Our Prize for Endurance
Okay, here’s a bit of great news. After suffering through almost a year of deprivation, distanced from friends and even family, with restaurants and theatres closed or greatly restricted, with travel banned, in short, living a life of bland sameness, we have been rewarded for dismal months of sacrifice. The famed La Crémaillère is back.
Peter Orthwein, the talented polo player and captain of industry, has purchased this gem of gastronomic pleasure. We are delighted to remind you that in Banksville, NY, just over the line from Greenwich, we have a true gourmet’s destination. Asked what elements made a restaurant his favorite Orthwein said, “Ambiance, I guess. Feeling good in a place, liking the food and not having to wait too long for it.”
In response to the question of whether there are any items on the menu which he enjoys especially, Orthwein recommended the Fruits de Mer, and the Grand Marnier soufflé for dessert. He added quickly that the restaurant does not have those items on its take out menu but will offer them when the restaurant reopens for on site dining.
In response to the question were there any skills he’d learned at polo which transfer to business, Orthwein said quickly, “Teamwork and building rapport” are valuable in any walk of life. He referred us to his manager, Robert Meyzen, whose father , Robert Meyzen Sr, opened the 1750 Banksville farmhouse as a restaurant in 1962, after being the chef at La Caravelle, in Manhattan. His son, Robert Meyzen, Jr, has been at La Crémaillère since 1974, and he revels in the friendships he has made over the years with his clientele. “ Many of them brought their children to the restaurant and now they bring their grandchildren here,” he said proudly.
Currently La Cremaillere is not open for in restaurant dining, but Chef Amarelli has created a take out menu available Thursday through Sunday. It includes children’s offerings:( a pasta dish, a chicken dish and a pizza) as well as an assortment of foods designed to travel well, in ecologically safe containers.
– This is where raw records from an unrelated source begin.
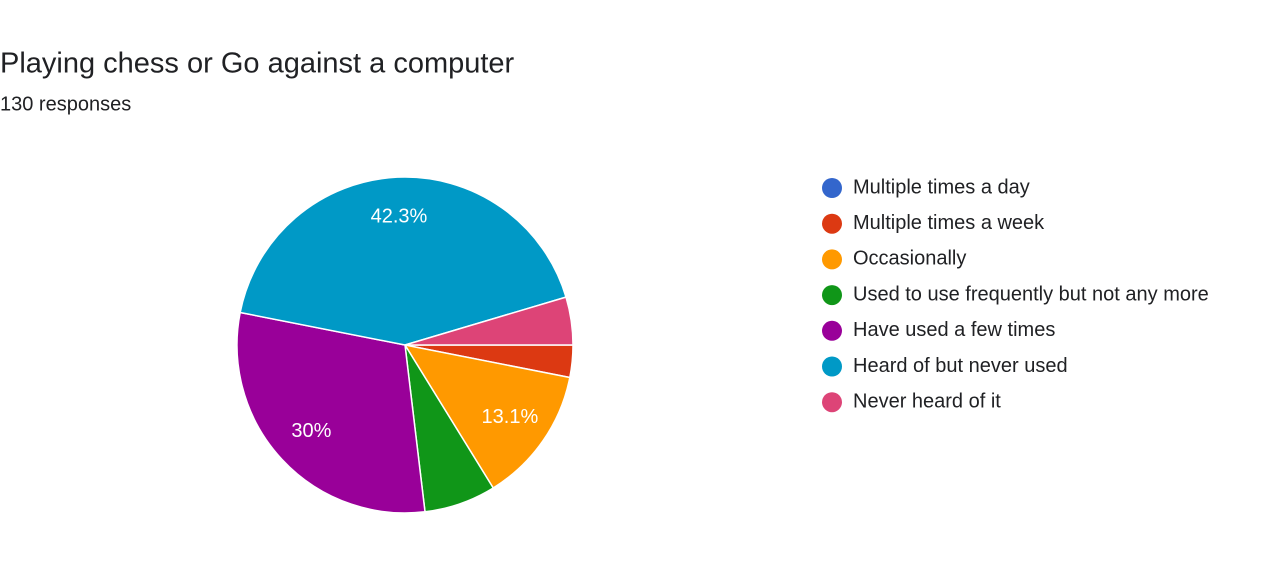  What do you see at coordinates (510, 417) in the screenshot?
I see `data-label: 13.1%` at bounding box center [510, 417].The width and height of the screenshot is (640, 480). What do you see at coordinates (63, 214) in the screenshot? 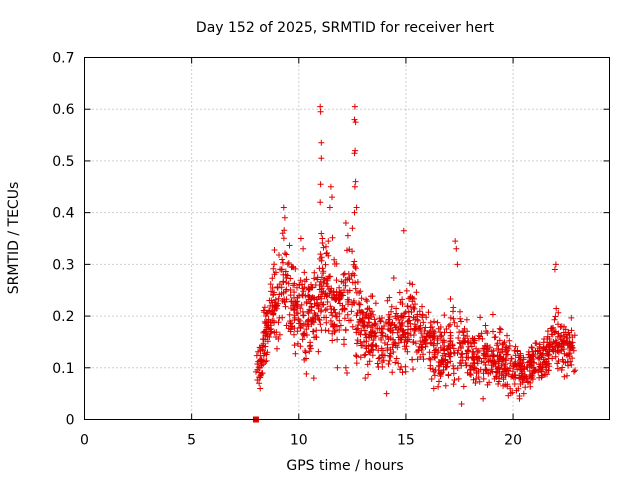
I see `y-tick-label: 0.4` at bounding box center [63, 214].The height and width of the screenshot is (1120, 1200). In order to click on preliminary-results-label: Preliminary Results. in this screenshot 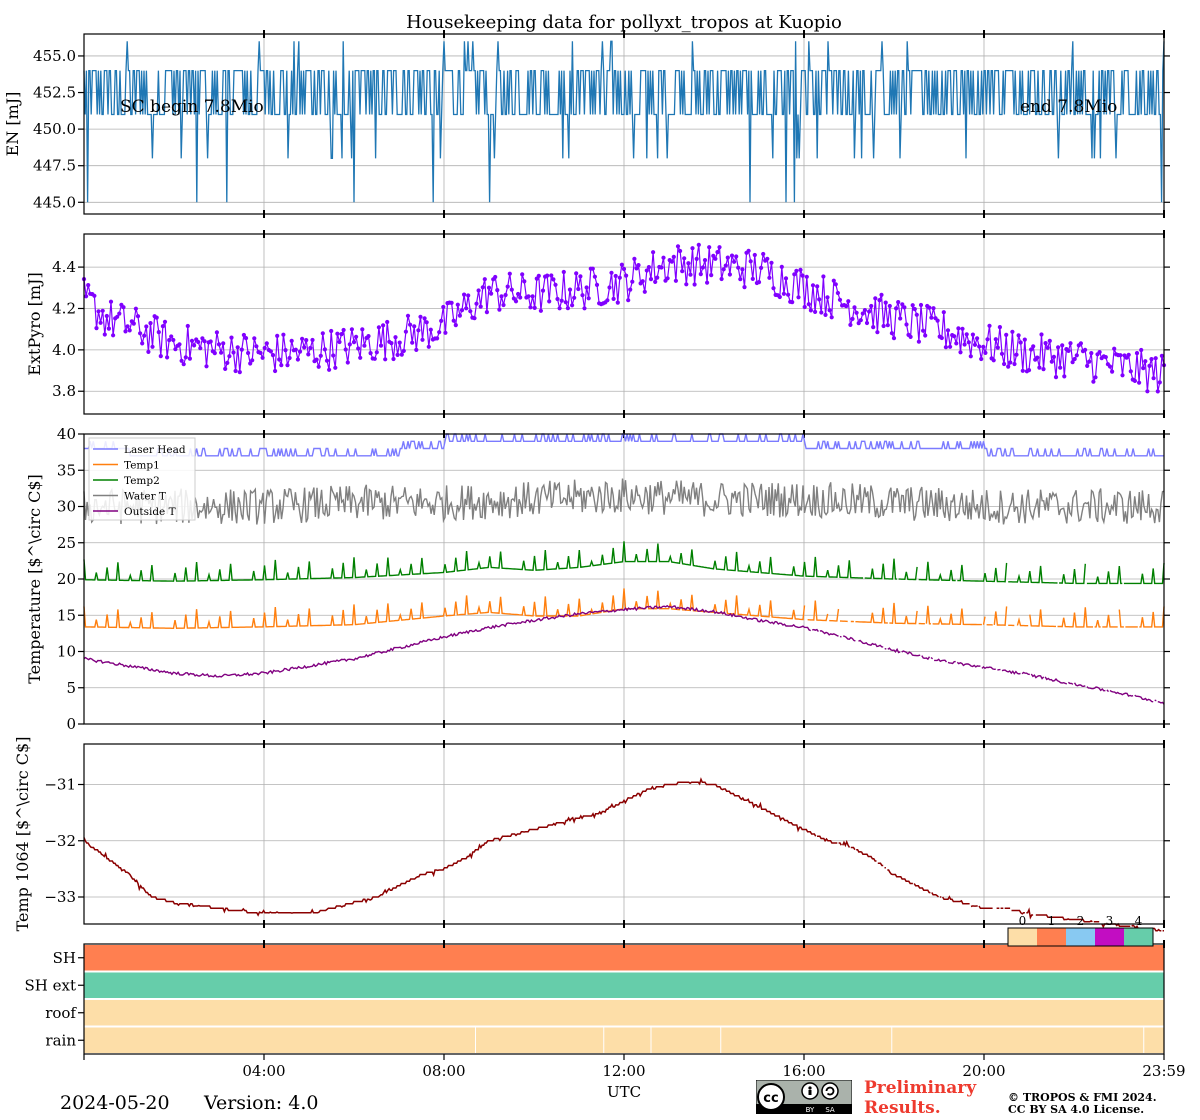, I will do `click(920, 1098)`. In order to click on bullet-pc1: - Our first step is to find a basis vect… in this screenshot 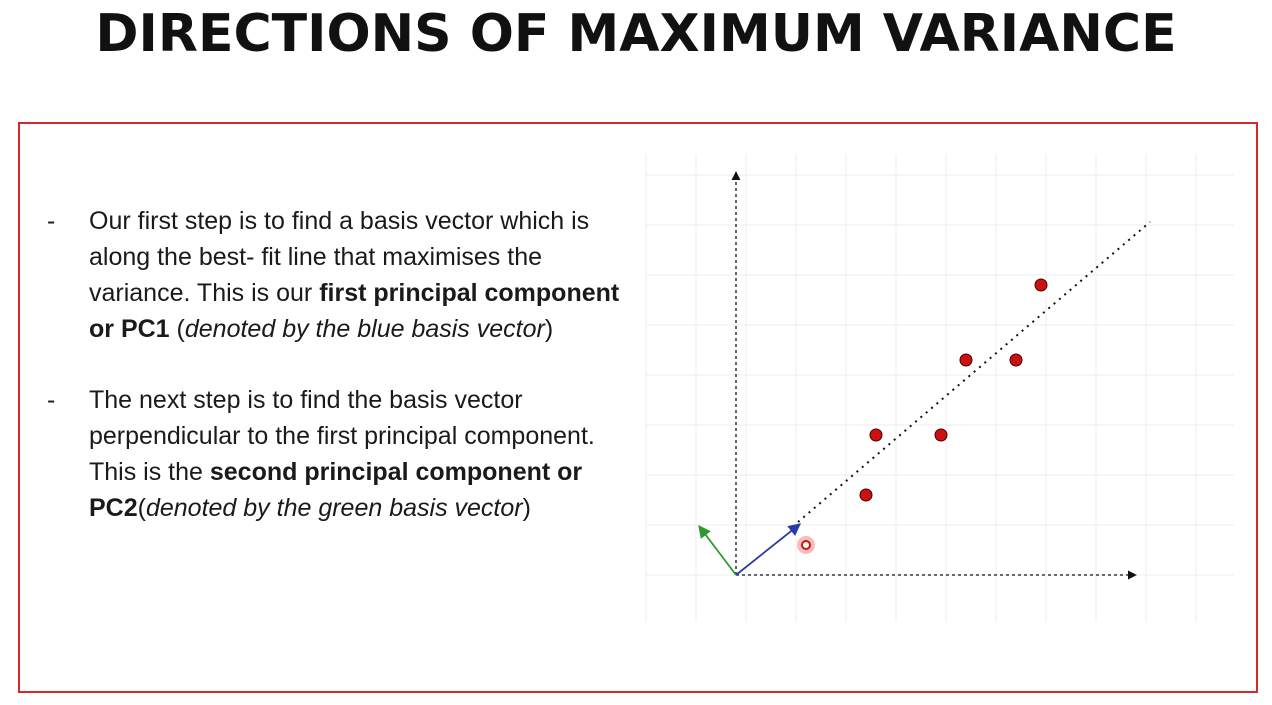, I will do `click(337, 275)`.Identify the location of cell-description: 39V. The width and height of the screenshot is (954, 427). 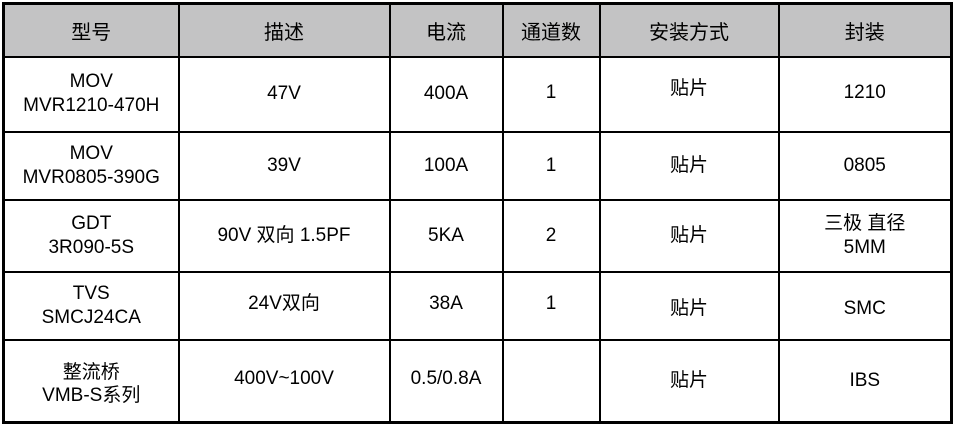
(284, 166). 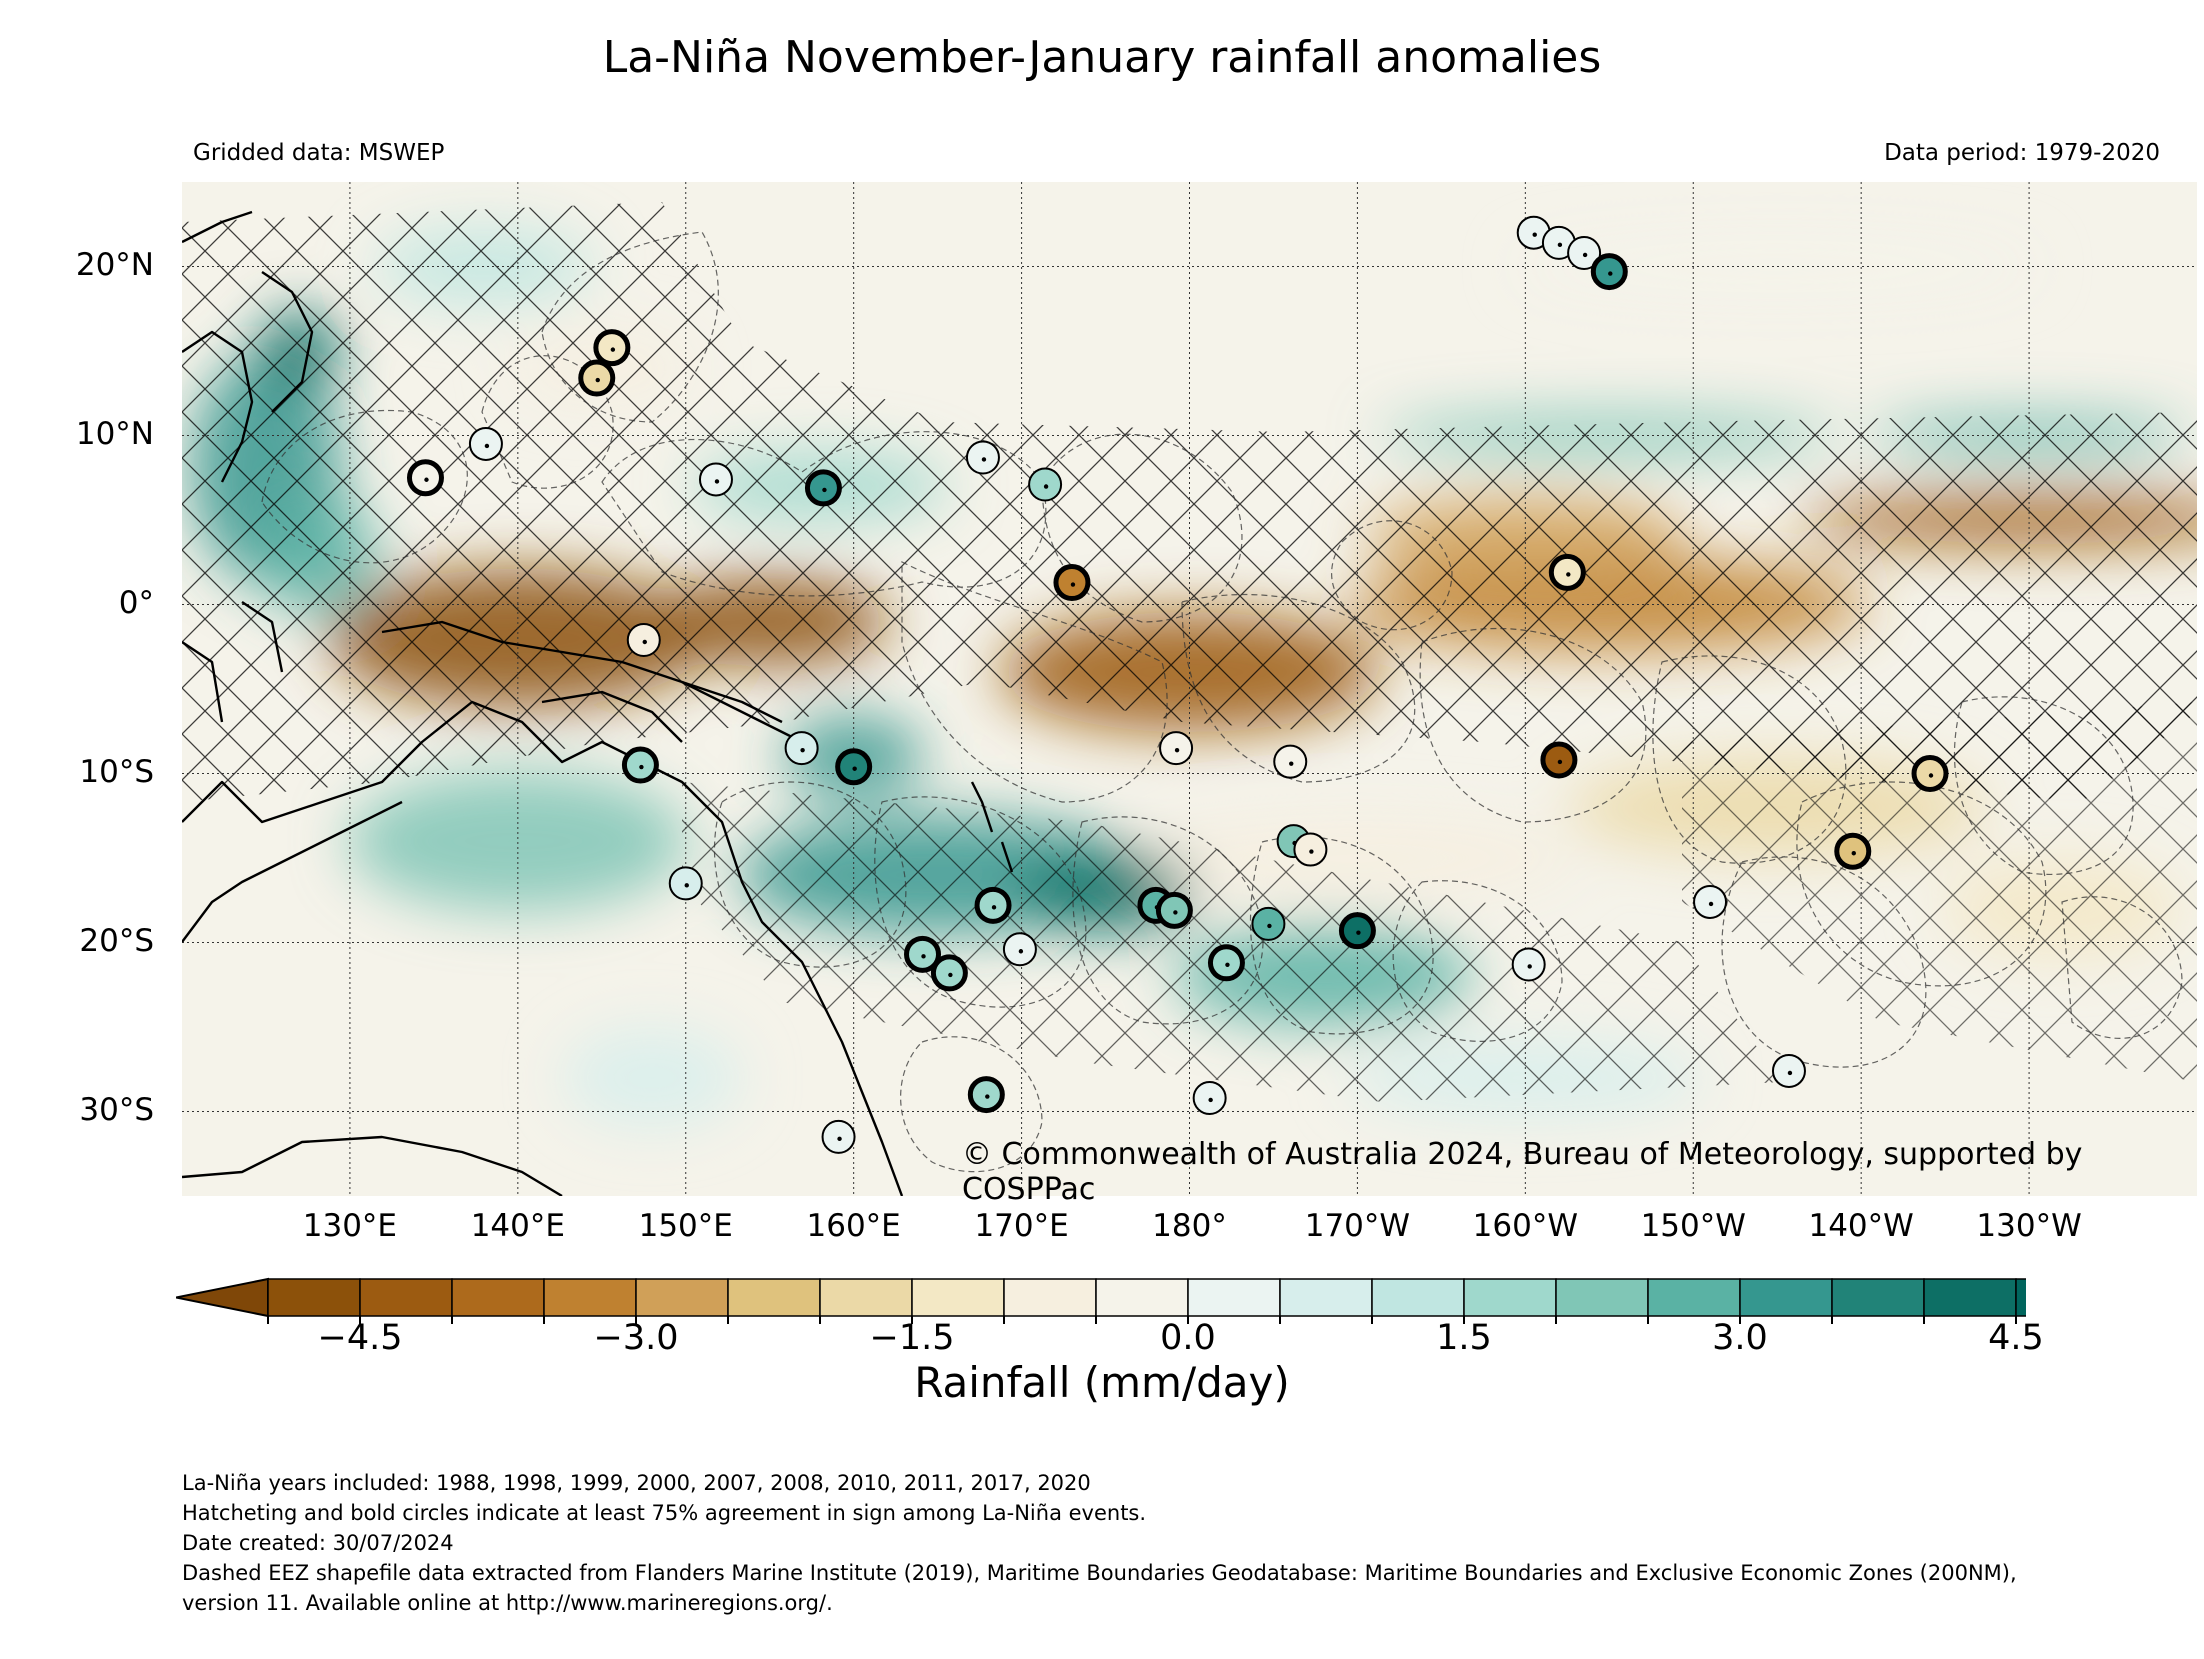 I want to click on longitude-tick-label: 140°W, so click(x=1861, y=1226).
For adults, there is a vegan dish, an assortment of salads, soups and appetizers plus standard items, such as, filet of sole and steak. “Some items you won’t even have to heat up,” Meyzen added, “if you live close to the restaurant.”
Meyzen recalls working during his school vacations at La Caravelle with his father, peeling potatoes and shucking oysters. “Like working in a coal mine,” he said, “starting in the morning and leaving after dark.” Expanding a bit on how La Crémaillère has changed since the pandemic of Covid locked everything down, he explained: “We lighten things up, we changed the tablecloths from the pink to a yellow, we honored our patrons’ request to remove the flowers from the middle of the tables, and we changed some of the paintings, but not the murals. Among the most heartening bits of news Meyzen shared with us is that much of his staff want to return. “We’re coming home,” they promised, ” as soon as you can reopen.”